1 Introduction
Several loss functions introduced on the home page are all loss functions suitable for regression problems. For classification problems, the most commonly used loss function is the cross entropy loss function Cross Entropy Loss. It is used to measure the difference between two probability distributions and is often used to evaluate the performance of classification models.
2, official
For binary classification problems, the general form of cross-entropy loss is:
where is the number of samples, is the actual label, and is the predicted probability of the model.
For multi-classification problems, the general form of cross-entropy loss is:
Among them, is the number of samples, is the number of categories, is the one-hot encoding of the actual label, and is the predicted probability of the category by the model.
3. Image
The picture above is an image of Cross Entropy Loss. The figure shows the relationship between the probability and loss of two categories (true category and wrong category).
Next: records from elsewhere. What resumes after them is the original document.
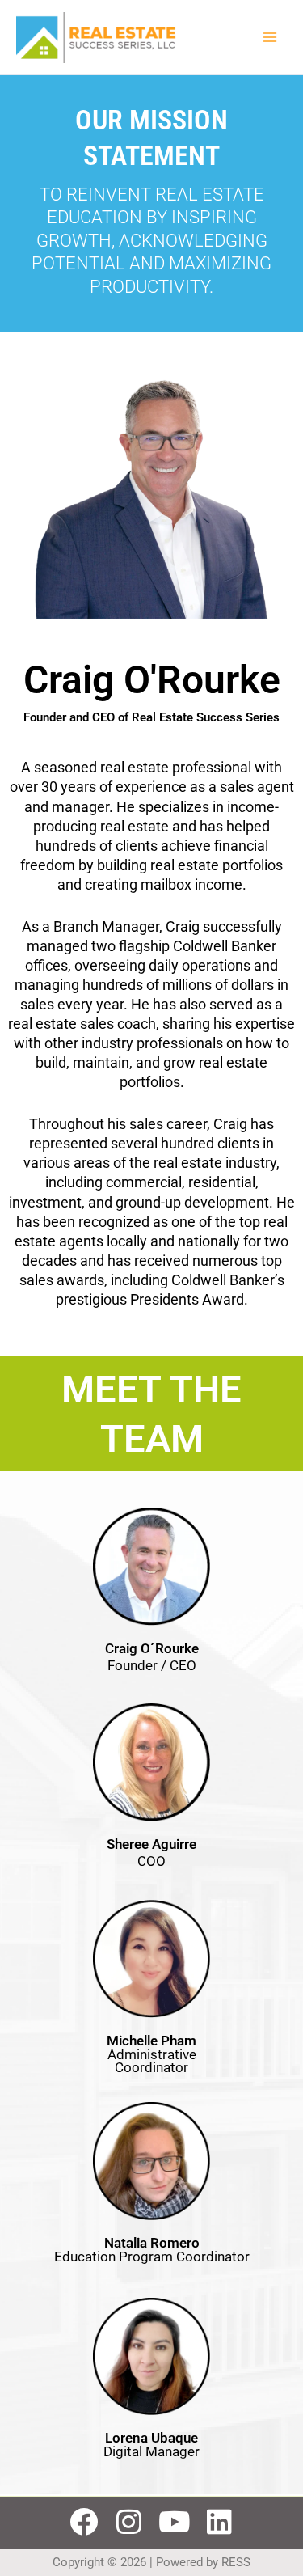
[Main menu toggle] (270, 37)
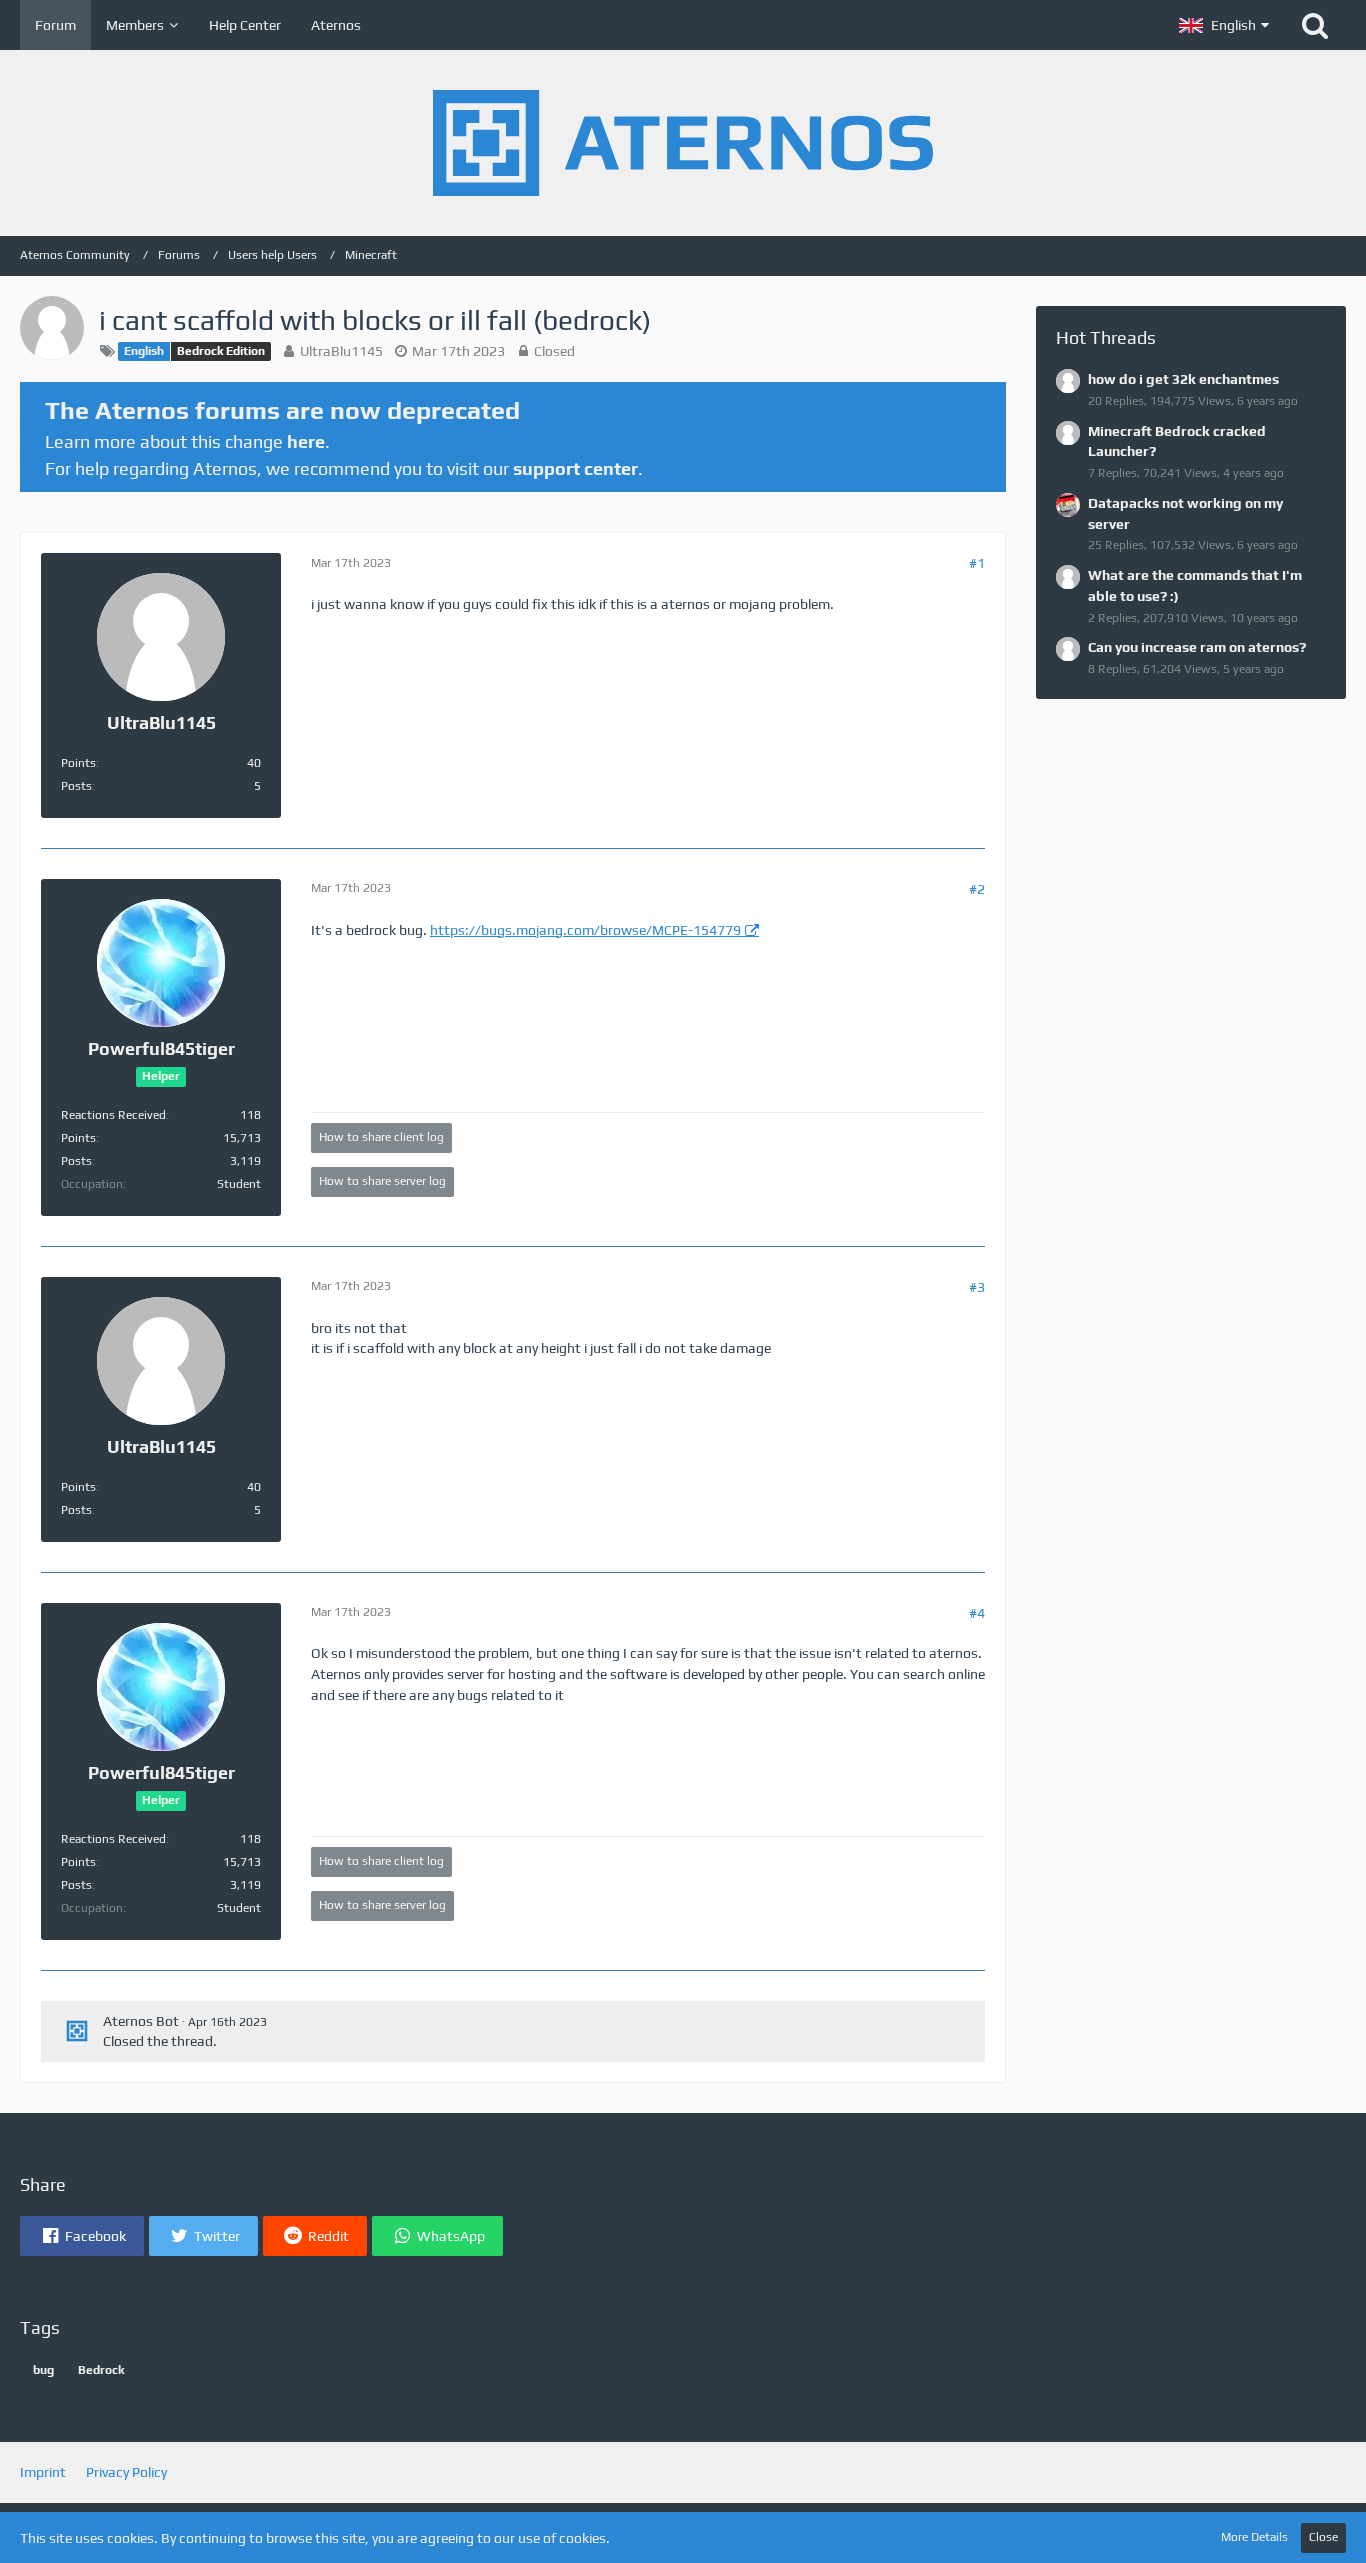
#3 (977, 1287)
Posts (76, 786)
It can be seen that the loss is smaller when it is close to the target value, and the loss increases exponentially as the error becomes worse.
4. Examples
Suppose we have the following situation: we are training a model to classify three types of instances, and there are 100 samples to be tested.
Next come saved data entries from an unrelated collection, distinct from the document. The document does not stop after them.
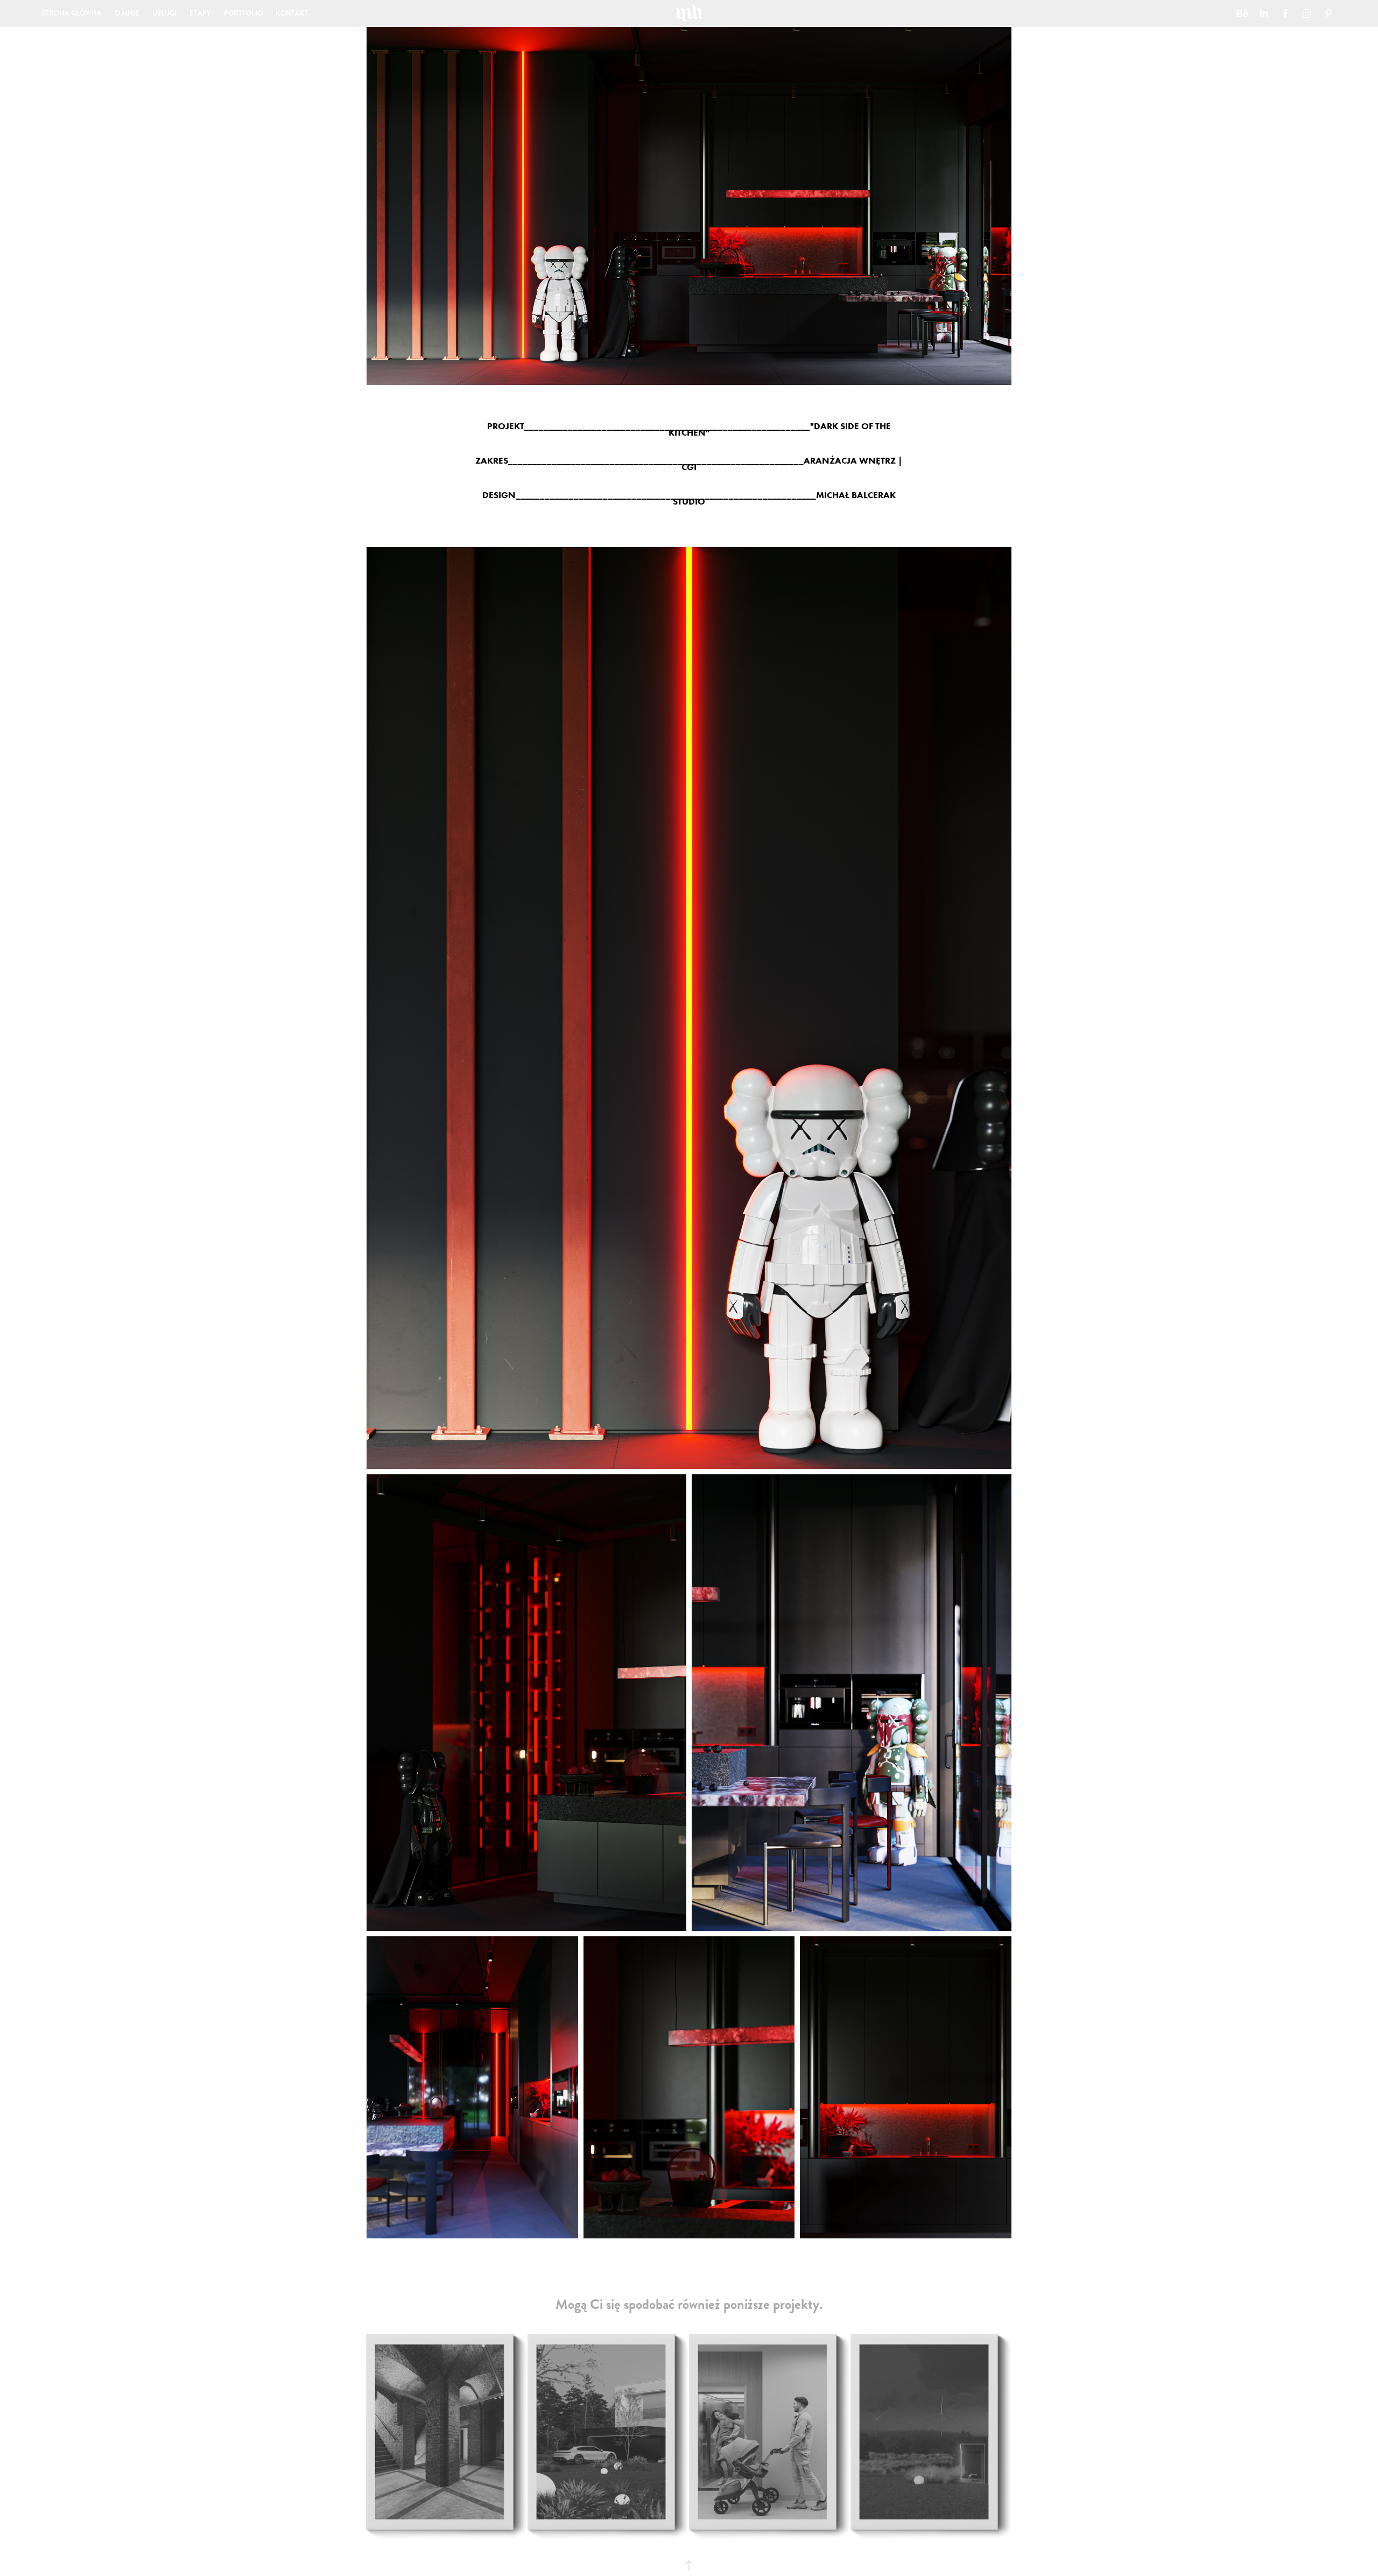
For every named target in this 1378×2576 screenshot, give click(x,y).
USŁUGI (164, 13)
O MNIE (127, 13)
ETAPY (200, 13)
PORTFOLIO (243, 13)
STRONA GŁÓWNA (71, 13)
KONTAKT (292, 13)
As the loss function we use CrossEntropyLoss
:
import torch
import torch.nn as nn
# 示例数据
torch.manual_seed(42)
num_classes = 3
num_samples = 100
y_true = torch.randint(0, num_classes, (num_samples,))
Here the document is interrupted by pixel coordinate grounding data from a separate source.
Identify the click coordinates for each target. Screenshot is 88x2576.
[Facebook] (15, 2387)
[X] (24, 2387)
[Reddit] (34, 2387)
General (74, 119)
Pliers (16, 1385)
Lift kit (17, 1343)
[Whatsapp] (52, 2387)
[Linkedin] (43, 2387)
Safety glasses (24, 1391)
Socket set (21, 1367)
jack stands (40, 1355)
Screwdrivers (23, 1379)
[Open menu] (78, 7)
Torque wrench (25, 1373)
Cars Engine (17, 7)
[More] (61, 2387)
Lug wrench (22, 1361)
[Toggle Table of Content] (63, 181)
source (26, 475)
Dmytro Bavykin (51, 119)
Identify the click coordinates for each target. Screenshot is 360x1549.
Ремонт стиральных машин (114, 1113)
y_pred_logits = torch.randn(num_samples, num_classes)
# 定义交叉熵损失函数
criterion = nn.CrossEntropyLoss()
# 计算损失
loss = criterion(y_pred_logits, y_true)
print(f'Cross Entropy Loss: {loss.item()}')
In this case, y_pred_logits
is the output of the model, which contains the unnormalized predictions for each class. y_true
is the actual label. By passing these two to CrossEntropyLoss
, the cross-entropy loss can be calculated. In actual training, you may need to incorporate an optimizer to update the model's weights to reduce loss.